Clare, I’m not a youngster like yourself & Flora, but I agree with the advice of communication and as much normality as you can manage. I met my guy just two weeks before my diagnosis and we are very happy and together some 7 months later. I was initially determined that I couldn’t allow someone new into my life, but that was absolute nonsense. The right person is a positive addition to your life and cancer shouldn’t be allowed to take that away.

In terms of providing him with support, perhaps let him know that you would find it easier to be on the receiving end of his support if he allowed you to provide some in return. I’m naturally supportive and it helped me to feel my life wasn’t all about the cancer if I could lend an ear, a shoulder or whatever else I could in support of my friends and loved ones.

I hope it all goes well for you
Debs xx

Wow, thanks for all the messages Ladies! It’s so good to know that there are people out there who are facing similar situations and have pearls of wisdom to share. I’ve kept M fully up-to-speed on everything and checked that he’s understood what I’m saying but I’ve not yet really asked him how he is about it all and delved in to that, so I really need to do that. And I try not to let it take over our dates, but the elephant is always in the room, so to speak. Hopefully that will pass in time and become less of a focus. It’s my birthday next week and he’s taking me out for dinner so I’ll make a birthday wish for you all.

Clare

Hi Clare,

I was diagnosed in May 2008 just after my 24th birthday and had been with my boyfriend for 7 months… it is difficult because you don’t 100% know each other and because this person will see you at your very worst times, physically and emotionally.

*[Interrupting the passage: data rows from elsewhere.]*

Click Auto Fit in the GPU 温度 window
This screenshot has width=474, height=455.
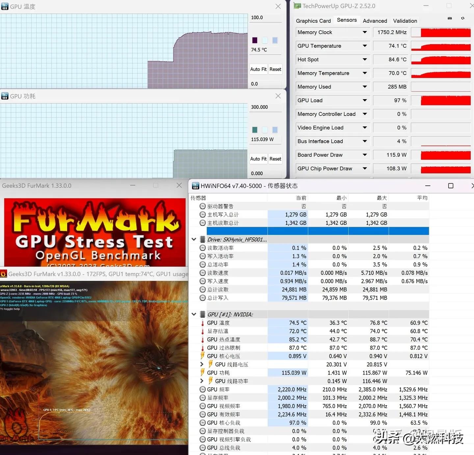click(x=258, y=69)
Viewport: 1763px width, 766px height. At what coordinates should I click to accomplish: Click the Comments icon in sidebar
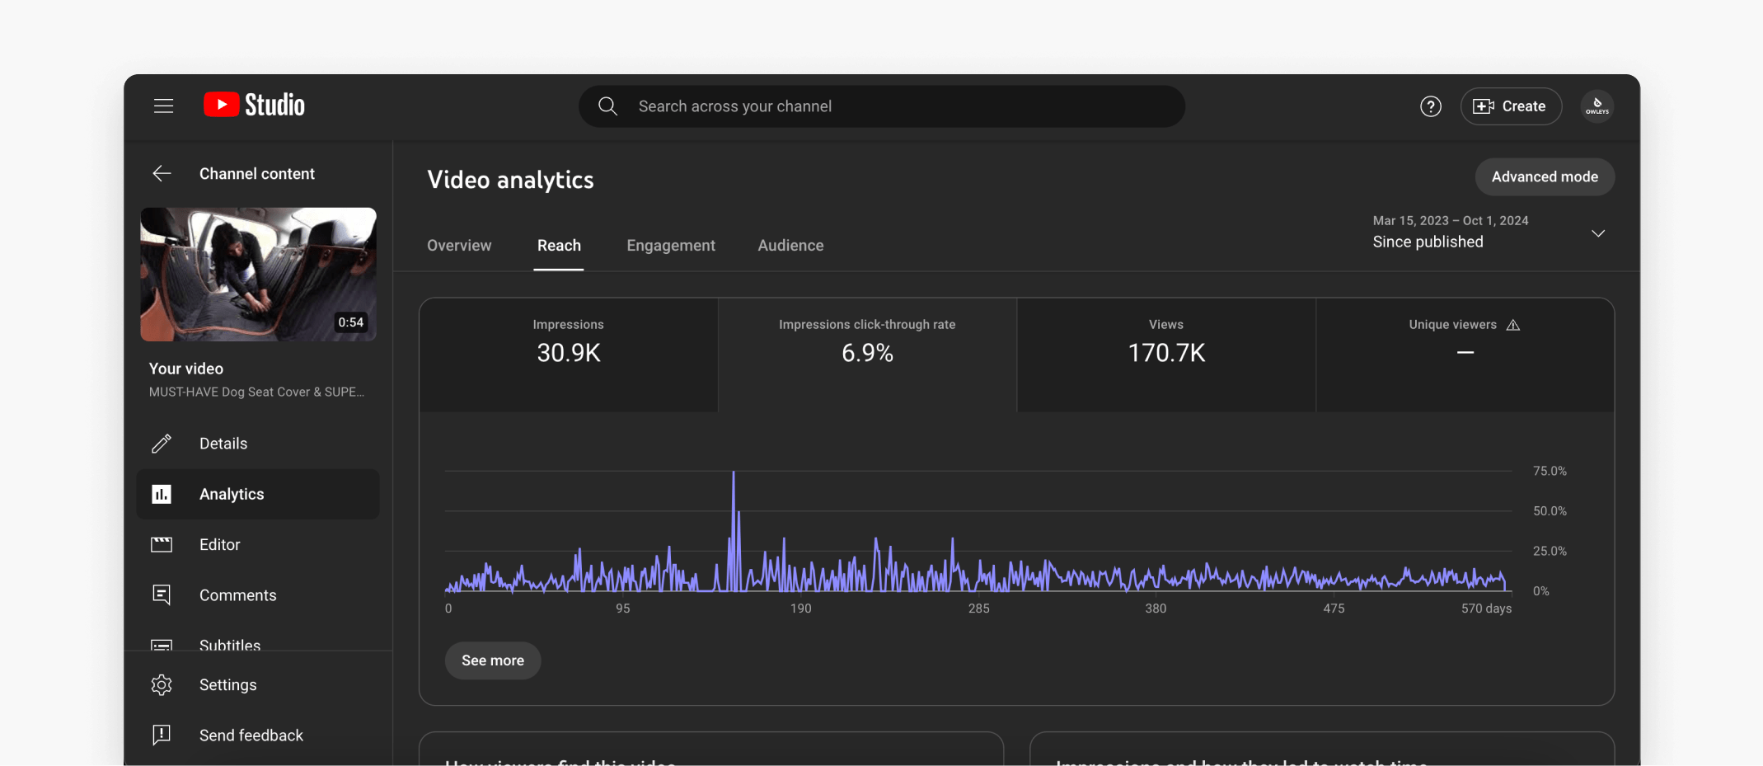coord(162,595)
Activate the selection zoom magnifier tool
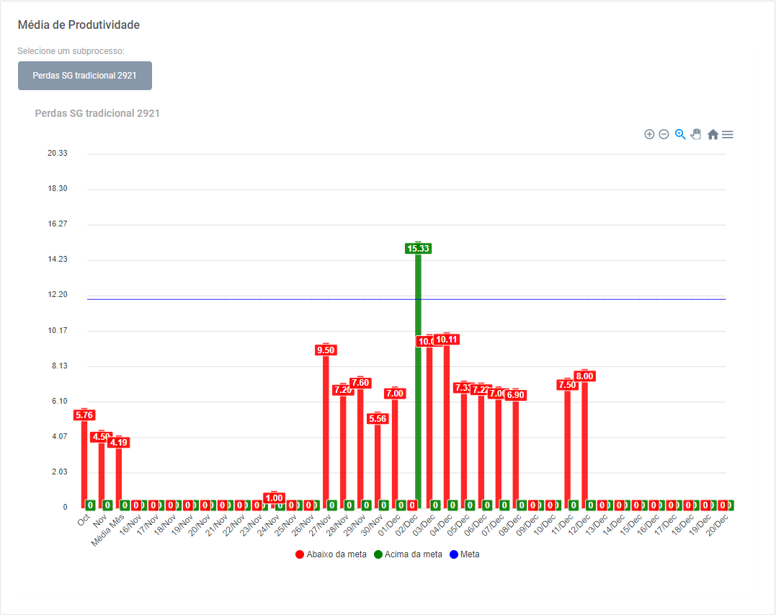776x615 pixels. pos(680,134)
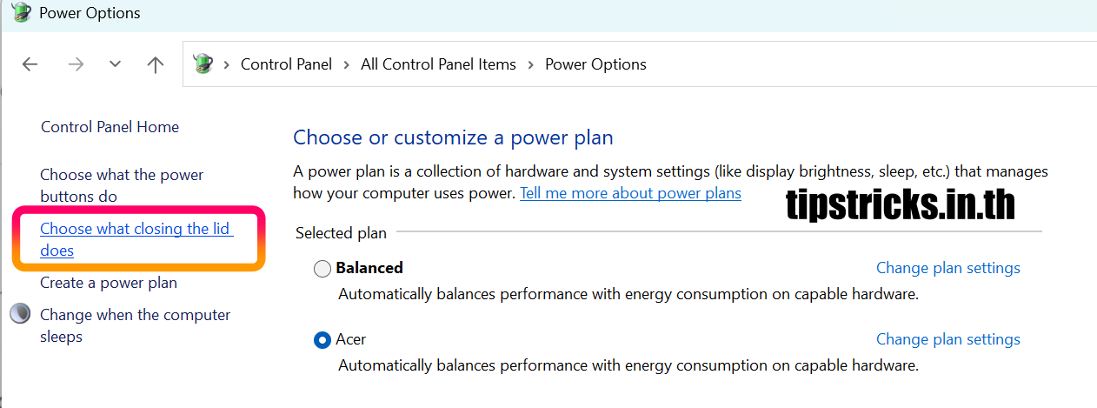Image resolution: width=1097 pixels, height=408 pixels.
Task: Expand chevron after All Control Panel Items
Action: pyautogui.click(x=530, y=64)
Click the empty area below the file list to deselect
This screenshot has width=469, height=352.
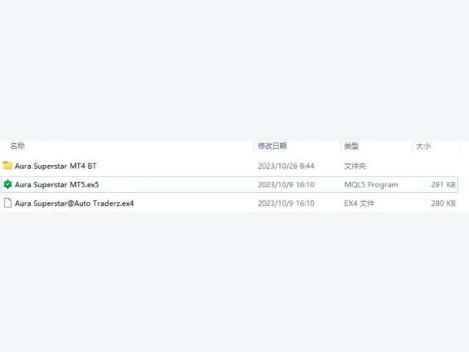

I gave my boyfriend a choice to stay with me and face the cancer or to walk away, no hard feelings, but that he couldn’t leave half way. Luckily, he said he wanted to stay and at this point we knew we loved each other and we wanted to be together.

I think that if your boyfriend is supportive and he makes you happy that you keep things as they are… go on dates and enough yourself and see where it takes you.

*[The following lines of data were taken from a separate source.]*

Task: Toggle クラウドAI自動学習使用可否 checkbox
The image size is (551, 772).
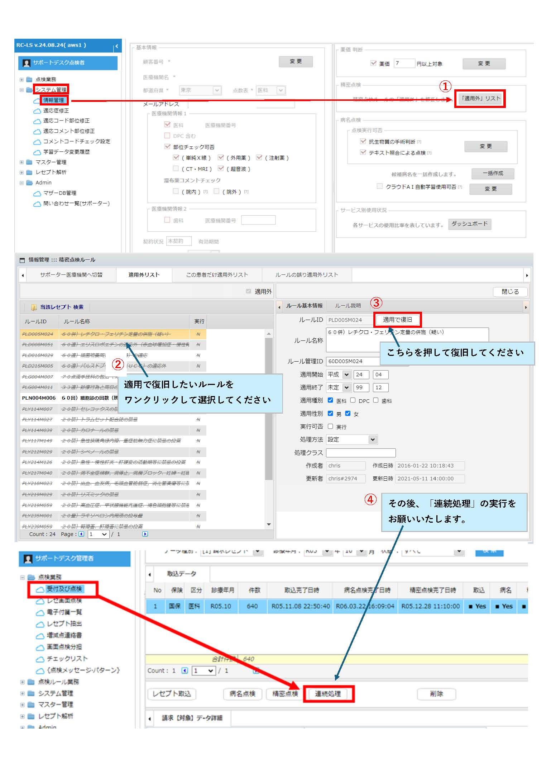Action: point(379,186)
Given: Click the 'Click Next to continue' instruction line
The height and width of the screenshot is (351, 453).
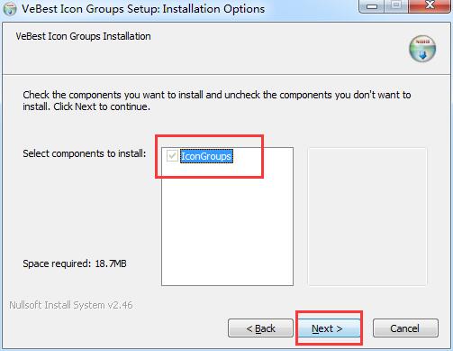Looking at the screenshot, I should click(x=102, y=106).
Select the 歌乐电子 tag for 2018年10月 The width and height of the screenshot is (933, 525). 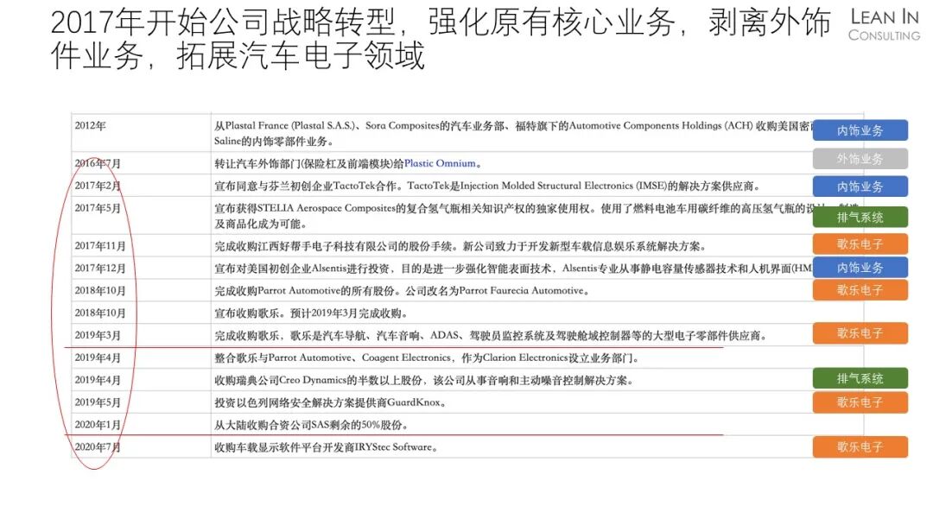click(x=860, y=292)
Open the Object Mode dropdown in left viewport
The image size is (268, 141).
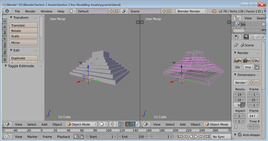[x=81, y=124]
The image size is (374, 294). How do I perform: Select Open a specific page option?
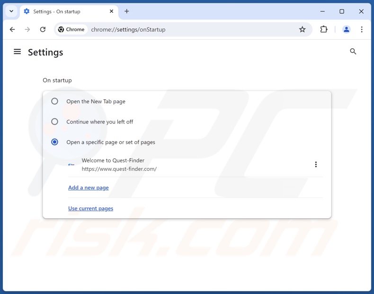55,142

Happy birthday for next week!!!

Erin x

Hi Cupcake Clare

I am in a similar situation to yours. I’m 36 and I was with my bf for only a month before I had my appointment at the breast clinic. I am now 2 weeks past my first fec chemo and we are 4 months on and he hasn’t ran for the hills so far - poor guy! Its a lot to take on but we are taking each day as it comes. To complicate things more he has started a new job which he got just before we got together in Leeds - I am in Edinburgh. However it is proving to be a lovely distraction as I have been to visit him twice. I so far have not had any bad SE so I was there two days after my first fec.

He has a very positive outlook and from the onset has encouraged me to remain positive. The topic of hair loss has been awkward ( I showed him Miranda the wig this weekend!) but he has been resolute in saying ‘lets just see what happens’ I am using the cold cap so we shall see.

I have tried not to bombard him with detail (save it for the friends and family) and have kept our time as being fun. Its nice to know there are others in the same boat.